§ INFORMATION GIVEN:
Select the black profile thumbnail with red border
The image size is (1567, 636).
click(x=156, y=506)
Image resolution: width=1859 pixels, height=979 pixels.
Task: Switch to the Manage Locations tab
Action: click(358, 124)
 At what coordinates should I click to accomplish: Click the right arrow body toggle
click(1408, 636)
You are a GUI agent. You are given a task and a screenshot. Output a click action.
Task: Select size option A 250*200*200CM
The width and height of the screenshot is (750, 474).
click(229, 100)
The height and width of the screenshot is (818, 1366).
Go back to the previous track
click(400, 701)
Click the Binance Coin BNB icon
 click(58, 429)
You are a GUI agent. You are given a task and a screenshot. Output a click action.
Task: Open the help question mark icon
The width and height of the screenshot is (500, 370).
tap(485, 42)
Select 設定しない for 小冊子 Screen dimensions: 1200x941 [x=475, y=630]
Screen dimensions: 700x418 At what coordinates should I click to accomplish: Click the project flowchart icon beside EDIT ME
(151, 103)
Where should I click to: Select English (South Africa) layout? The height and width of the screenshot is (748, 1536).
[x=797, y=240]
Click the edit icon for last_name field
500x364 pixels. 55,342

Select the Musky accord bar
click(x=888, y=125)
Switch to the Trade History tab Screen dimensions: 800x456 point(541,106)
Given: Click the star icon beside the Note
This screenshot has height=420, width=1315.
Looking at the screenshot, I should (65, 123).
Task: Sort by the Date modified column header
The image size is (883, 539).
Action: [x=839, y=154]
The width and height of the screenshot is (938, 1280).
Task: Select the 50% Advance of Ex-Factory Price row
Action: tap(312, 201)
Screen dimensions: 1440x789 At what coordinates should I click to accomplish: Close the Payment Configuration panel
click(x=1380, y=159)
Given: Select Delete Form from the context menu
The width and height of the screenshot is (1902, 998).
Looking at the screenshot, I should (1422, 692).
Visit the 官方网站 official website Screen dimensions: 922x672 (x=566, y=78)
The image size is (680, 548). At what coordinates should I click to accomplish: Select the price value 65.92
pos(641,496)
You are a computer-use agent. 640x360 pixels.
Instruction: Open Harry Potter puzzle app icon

§ AIM OF THE EXERCISE:
All lines above from the line with "arrow body toggle" through the line with "Given: Select Delete", both included, are to be set down exactly, with nothing else.

§ EXPECTED ANSWER:
 At what coordinates should I click to accomplish: Click the right arrow body toggle
click(1408, 636)
You are a GUI agent. You are given a task and a screenshot. Output a click action.
Task: Select size option A 250*200*200CM
The width and height of the screenshot is (750, 474).
click(229, 100)
The height and width of the screenshot is (818, 1366).
Go back to the previous track
click(400, 701)
Click the Binance Coin BNB icon
 click(58, 429)
You are a GUI agent. You are given a task and a screenshot. Output a click action.
Task: Open the help question mark icon
The width and height of the screenshot is (500, 370).
tap(485, 42)
Select 設定しない for 小冊子 Screen dimensions: 1200x941 [x=475, y=630]
Screen dimensions: 700x418 At what coordinates should I click to accomplish: Click the project flowchart icon beside EDIT ME
(151, 103)
Where should I click to: Select English (South Africa) layout? The height and width of the screenshot is (748, 1536).
[x=797, y=240]
Click the edit icon for last_name field
500x364 pixels. 55,342

Select the Musky accord bar
click(x=888, y=125)
Switch to the Trade History tab Screen dimensions: 800x456 point(541,106)
Given: Click the star icon beside the Note
This screenshot has height=420, width=1315.
Looking at the screenshot, I should (65, 123).
Task: Sort by the Date modified column header
The image size is (883, 539).
Action: [x=839, y=154]
The width and height of the screenshot is (938, 1280).
Task: Select the 50% Advance of Ex-Factory Price row
Action: tap(312, 201)
Screen dimensions: 1440x789 At what coordinates should I click to accomplish: Close the Payment Configuration panel
click(x=1380, y=159)
Given: Select Delete Form from the context menu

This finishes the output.